TORONTO, June 8, 2022
/CNW/ - Pluribus Technologies Corp. (TSXV: PLRB) ("Pluribus"
or the "Company"), a growing acquiror of small, profitable
technology companies, is pleased to announce the results of its
annual and special meeting of shareholders (the
"Meeting") held on June 8,
2022.
A total of 8,454,740 shares were voted at the Meeting in person
or by proxy, representing 53.56% of the votes attached to all of
Company's issued and outstanding common shares. All matters
submitted to shareholders for approval as set out in the Company's
Notice of Meeting and Management Information Circular dated
May 9, 2022 were approved by an
overwhelming majority of votes cast at the Meeting.

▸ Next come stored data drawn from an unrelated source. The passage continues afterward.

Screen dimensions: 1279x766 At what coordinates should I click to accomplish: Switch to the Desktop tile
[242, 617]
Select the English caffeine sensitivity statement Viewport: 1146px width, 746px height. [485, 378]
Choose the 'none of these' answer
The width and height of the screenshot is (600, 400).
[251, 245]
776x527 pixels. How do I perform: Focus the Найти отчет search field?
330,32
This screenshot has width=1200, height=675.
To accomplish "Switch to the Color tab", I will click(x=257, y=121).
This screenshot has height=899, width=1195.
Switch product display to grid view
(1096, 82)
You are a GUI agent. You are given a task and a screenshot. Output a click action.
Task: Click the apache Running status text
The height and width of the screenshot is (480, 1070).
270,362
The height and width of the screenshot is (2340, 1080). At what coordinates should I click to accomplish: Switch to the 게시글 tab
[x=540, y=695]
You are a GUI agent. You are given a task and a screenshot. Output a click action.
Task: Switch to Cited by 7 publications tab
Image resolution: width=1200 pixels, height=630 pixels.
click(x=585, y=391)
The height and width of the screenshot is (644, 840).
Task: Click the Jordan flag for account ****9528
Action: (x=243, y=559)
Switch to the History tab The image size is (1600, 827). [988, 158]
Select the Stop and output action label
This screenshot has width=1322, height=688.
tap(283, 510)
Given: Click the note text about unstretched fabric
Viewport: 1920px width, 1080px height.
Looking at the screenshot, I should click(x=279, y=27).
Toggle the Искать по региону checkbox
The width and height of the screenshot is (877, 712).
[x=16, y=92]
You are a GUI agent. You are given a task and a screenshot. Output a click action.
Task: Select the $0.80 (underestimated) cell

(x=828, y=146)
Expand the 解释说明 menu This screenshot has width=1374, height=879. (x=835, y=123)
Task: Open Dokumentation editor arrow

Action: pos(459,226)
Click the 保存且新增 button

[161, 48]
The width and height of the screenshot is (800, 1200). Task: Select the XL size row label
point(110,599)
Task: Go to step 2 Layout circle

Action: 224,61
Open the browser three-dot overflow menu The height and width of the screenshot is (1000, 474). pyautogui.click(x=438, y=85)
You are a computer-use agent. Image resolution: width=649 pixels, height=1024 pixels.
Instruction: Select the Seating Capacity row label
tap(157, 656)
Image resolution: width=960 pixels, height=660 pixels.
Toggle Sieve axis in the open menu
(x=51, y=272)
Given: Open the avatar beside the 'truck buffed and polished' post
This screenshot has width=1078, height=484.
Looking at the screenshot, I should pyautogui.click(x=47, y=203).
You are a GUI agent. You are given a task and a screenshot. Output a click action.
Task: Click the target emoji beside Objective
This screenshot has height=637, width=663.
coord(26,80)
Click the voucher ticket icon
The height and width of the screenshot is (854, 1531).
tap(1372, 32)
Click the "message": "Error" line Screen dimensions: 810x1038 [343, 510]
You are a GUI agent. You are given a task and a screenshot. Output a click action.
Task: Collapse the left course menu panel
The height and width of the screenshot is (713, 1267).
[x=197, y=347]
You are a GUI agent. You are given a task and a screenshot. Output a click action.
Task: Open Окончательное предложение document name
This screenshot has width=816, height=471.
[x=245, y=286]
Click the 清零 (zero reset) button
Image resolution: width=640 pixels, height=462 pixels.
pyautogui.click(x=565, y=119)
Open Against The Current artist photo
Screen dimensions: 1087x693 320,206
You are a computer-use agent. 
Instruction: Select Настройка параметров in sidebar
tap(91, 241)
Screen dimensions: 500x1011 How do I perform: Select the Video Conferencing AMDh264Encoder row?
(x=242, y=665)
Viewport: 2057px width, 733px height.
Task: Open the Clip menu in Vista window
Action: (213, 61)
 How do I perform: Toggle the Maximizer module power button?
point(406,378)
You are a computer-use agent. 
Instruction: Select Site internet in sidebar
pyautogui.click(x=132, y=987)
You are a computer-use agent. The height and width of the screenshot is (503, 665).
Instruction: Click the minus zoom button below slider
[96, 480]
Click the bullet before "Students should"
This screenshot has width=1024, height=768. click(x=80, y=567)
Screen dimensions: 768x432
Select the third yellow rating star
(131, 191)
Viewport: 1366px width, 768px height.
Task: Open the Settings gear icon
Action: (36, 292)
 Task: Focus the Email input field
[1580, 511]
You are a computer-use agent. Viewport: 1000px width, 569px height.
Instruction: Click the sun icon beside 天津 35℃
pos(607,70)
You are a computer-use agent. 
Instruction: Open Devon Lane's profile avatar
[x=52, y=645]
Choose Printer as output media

At the Meeting, management presented to the shareholders
its nominees for election as directors. The following
individuals were elected to serve as directors of the Company for
the ensuing year:
Name
|
Votes in
Favour
|
Votes
Withheld/Abstained
|
Richard
Adair
|
8,404,741
(99.41%)
|
49,999
(0.59%)
|
Elmer Kim
|
8,404,241
(99.40%)
|
50,499
(0.60%)
|
Carolyn
Currie
|
8,404,741
(99.41%)
|
49,999
(0.59%)
|
Jim Dunbar
|
8,404,241
(99.40%)
|
50,499
(0.60%)
|
Warner Sulz
|
8,181,641
(96.77%)
|
273,099
(3.23%)
|
David Coombs
|
8,172,693
(96.66%)
|
282,047
(3.34%)
|
Alfred Apps
|
8,181,641
(96.77%)
|
273,099
(3.23%)
|
At the Meeting, Shareholders were asked to fix the board of
directors of the Company (the "Board") at seven (7) and to
authorize the Board to determine the number of directors of the
Company within the minimum and maximum numbers set forth in the
articles of the Company and the number of directors to be elected
at the Company's next annual meeting of Shareholders. The special
resolution in respect of the size of the Board was approved:
Votes in
Favour
|
Votes
Withheld/Abstained
|
8,404,741
(99.41%)
|
49,999
(0.59%)
|
At the Meeting, shareholders were asked to approve the
re-appointment of EY Canada LLP as the Company's auditors for the
ensuing year. According to votes cast, EY Canada LLP was
re-appointed as the Company's auditors with 100% of the votes in
favour.
At the Meeting, shareholders were asked to ratify the ten
percent rolling stock option plan of the Company, as required by
the TSX Venture Exchange ("TSXV") on an annual basis. The
resolution in respect of the stock option plan was approved:
Votes in
Favour
|
Votes
Withheld/Abstained
|
8,403,941
(99.40%)
|
50,799
(0.60%)
|
Finally, at the Meeting shareholders passed a special resolution
to ratify and confirm an amendment to the Corporation's by-laws.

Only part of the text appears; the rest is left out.